Following the release earlier this year of a report on alternative technologies for using flared natural gas, the Energy and Environmental Research Center (EERC) in North Dakota is set to launch a bi-fuel (natural gas/diesel) drilling rig power source in a demonstration project starting early next year, the center’s associate director told NGI‘s Shale Daily Thursday.

The center’s report looks at various alternatives involving the natural gas liquids (NGL)-rich associated gas in the Bakken and transformation of the gas into compressed natural gas (CNG) options for power generation, transportation and other uses. Another option regarding liquefied natural gas (LNG) has been looked at, but it has not been pursued as aggressively as in some other shale basins (see Shale Daily, Oct. 29).

“I am unaware of any LNG usage for well site power generation here in North Dakota, although bi-fuel generation seems to be growing in popularity,” said John Harju, associate research director at EERC. “I do believe there is growing interest in the potential installation of liquefaction, but I am not aware of any actual installations. It may pose the classic chicken/egg problem, [but] this could change quickly.”

CNG and power production were identified in the EERC report as “feasible applications,” noting that none of the applications assessed in the report “appear to be highly compelling from a purely economic perspective.”

EERC’s report recognizes that not all of the technological applications, albeit feasible, may be economic in the Williston Basin. Fast-growing drilling site electric power needs, for example, may make sense economically while applying CNG or LNG to transportation needs may not.

“The demand for power in the Williston Basin has grown rapidly,” EERC’s end-use technology study said. “In addition to meeting this growing demand, utilities are also faced with ensuring grid reliability. Forecasts suggest a tripling of the electric load in oil-producing areas of western North Dakota and eastern Montana.”

In transportation, the report noted cost advantages CNG currently has over gasoline, but it said the rich gas in the Bakken cannot be easily used in natural gas vehicles because of emission and engine performance concerns. In power generation the technology matches nicely “the scale and temporal nature of the associated gas resource.”
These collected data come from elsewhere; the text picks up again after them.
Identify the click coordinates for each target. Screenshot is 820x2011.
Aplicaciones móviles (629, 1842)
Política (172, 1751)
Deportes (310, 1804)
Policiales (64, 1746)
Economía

EERC’s report concludes that small-scale NGL recovery, despite being less efficient than large centralized facilities, may be what was described as an “enabling technology.”

Reiterating the record pace of growth in North Dakota’s oil and gas resources (see Shale Daily, Nov. 26), the report stressed that the flared gas is not a “low-value by-product” to oil production. In contrast, Bakken shale gas is rich in NGLs and at gas prices about 10% of the equivalent amount of oil, NGLs ethane, propane, butane and higher-carbon-number hydrocarbons support wider gathering and processing of the associated gas.

Gas and NGL conversion to chemicals and fuels was one of the three major applications the EERC report examined, along with CNG and LNG for transportation and distributed power generation in oilfields.